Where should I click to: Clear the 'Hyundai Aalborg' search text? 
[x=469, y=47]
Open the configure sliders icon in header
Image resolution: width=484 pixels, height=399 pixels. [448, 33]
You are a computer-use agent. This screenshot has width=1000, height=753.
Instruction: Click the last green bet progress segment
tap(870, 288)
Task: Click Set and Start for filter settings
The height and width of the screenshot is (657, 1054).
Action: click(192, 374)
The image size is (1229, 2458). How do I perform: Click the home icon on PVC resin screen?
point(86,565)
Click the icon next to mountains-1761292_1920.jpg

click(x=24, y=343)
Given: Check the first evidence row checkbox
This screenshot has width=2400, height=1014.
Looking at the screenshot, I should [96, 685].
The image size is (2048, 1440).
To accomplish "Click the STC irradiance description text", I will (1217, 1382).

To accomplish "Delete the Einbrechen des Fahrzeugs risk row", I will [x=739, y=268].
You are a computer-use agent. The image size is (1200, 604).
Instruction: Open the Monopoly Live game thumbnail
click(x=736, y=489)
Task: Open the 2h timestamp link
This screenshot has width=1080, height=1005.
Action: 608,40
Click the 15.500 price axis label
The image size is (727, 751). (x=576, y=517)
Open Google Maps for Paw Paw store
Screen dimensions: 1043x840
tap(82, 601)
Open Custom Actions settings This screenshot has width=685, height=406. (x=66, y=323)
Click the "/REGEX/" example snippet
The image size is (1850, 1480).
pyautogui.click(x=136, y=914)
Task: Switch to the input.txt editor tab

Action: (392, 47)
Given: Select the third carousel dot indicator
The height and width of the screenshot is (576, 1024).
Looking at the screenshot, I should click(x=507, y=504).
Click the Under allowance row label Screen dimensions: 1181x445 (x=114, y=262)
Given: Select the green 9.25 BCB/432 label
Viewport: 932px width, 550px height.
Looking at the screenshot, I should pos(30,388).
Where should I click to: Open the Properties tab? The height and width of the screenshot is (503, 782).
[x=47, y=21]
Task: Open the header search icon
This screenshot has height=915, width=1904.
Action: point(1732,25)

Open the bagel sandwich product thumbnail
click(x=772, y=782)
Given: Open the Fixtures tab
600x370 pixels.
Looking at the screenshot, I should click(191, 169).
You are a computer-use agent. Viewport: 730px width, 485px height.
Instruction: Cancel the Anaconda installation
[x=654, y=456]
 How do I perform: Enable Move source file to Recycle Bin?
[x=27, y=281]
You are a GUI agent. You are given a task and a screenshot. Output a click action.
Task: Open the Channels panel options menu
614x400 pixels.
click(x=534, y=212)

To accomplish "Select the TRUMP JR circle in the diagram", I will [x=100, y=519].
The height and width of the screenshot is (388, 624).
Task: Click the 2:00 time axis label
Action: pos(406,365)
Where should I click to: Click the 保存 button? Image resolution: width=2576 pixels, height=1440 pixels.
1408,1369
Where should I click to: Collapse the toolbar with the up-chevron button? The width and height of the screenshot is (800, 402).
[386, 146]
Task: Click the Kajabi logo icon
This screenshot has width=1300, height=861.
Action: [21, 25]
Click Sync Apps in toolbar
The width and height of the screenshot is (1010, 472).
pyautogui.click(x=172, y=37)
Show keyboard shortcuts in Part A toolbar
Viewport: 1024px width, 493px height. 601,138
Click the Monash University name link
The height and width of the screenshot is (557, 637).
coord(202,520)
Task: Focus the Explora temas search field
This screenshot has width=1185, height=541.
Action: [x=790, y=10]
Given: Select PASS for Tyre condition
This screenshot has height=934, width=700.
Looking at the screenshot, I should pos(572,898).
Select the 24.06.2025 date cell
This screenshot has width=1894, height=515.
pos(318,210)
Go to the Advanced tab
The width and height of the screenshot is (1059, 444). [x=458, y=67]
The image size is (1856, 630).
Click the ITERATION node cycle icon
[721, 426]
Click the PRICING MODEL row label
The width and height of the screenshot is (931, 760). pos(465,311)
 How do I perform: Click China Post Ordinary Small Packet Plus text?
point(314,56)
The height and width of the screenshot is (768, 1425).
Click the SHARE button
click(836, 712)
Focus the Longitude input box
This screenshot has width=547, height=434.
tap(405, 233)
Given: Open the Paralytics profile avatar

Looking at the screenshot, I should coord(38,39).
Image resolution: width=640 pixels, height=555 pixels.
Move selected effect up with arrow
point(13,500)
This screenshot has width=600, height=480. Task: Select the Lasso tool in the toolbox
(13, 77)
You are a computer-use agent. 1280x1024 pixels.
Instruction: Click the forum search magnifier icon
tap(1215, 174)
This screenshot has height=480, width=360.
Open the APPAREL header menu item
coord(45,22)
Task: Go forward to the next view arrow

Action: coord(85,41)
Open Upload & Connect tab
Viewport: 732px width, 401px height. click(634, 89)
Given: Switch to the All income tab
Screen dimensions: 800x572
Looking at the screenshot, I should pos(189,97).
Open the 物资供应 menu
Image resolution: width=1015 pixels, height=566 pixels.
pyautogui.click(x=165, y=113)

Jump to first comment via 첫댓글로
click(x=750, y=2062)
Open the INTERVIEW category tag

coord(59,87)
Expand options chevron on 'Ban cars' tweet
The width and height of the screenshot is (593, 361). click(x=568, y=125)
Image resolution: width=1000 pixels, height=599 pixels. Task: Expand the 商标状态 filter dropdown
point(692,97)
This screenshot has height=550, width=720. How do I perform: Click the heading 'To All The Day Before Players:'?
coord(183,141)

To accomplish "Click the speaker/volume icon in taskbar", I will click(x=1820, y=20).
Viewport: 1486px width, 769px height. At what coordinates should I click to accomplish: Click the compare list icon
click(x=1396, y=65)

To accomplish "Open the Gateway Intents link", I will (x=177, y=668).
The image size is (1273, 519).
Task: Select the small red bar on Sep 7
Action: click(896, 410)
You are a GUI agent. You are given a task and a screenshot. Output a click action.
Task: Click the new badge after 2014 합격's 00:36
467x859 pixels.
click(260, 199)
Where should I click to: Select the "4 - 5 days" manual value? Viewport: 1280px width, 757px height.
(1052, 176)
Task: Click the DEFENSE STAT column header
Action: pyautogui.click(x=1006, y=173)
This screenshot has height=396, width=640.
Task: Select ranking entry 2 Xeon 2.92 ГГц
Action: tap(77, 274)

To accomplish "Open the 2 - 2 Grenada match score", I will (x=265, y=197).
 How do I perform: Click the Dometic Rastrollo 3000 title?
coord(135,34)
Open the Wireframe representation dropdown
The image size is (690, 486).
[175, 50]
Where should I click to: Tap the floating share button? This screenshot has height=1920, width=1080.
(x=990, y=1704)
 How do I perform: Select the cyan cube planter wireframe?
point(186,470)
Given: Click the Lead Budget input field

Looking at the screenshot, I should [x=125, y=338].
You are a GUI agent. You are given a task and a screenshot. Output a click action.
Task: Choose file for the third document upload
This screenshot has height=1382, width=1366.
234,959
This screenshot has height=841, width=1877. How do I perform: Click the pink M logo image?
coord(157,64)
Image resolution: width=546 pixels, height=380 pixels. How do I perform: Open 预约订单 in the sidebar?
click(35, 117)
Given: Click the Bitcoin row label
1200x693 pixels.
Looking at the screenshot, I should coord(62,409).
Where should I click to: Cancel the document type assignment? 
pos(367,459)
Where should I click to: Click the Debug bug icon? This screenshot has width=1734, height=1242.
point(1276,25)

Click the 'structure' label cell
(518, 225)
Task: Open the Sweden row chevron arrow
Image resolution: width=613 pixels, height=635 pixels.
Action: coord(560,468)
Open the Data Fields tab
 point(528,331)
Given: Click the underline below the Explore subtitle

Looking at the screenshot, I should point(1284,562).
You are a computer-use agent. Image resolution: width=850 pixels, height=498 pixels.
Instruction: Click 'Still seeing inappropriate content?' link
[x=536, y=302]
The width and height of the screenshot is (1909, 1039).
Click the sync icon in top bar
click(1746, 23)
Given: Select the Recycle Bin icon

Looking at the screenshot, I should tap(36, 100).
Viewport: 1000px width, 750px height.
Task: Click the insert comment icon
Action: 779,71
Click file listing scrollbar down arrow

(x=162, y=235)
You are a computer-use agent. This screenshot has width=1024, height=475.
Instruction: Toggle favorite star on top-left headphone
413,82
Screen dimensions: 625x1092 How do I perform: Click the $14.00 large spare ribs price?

_ _ _ _ _ _ _

■ What the task asks ■
Using the material above, find each line that holds "settings" and copy that line.

■ Response to this exercise ■
Task: Click Set and Start for filter settings
Open Custom Actions settings This screenshot has width=685, height=406. (x=66, y=323)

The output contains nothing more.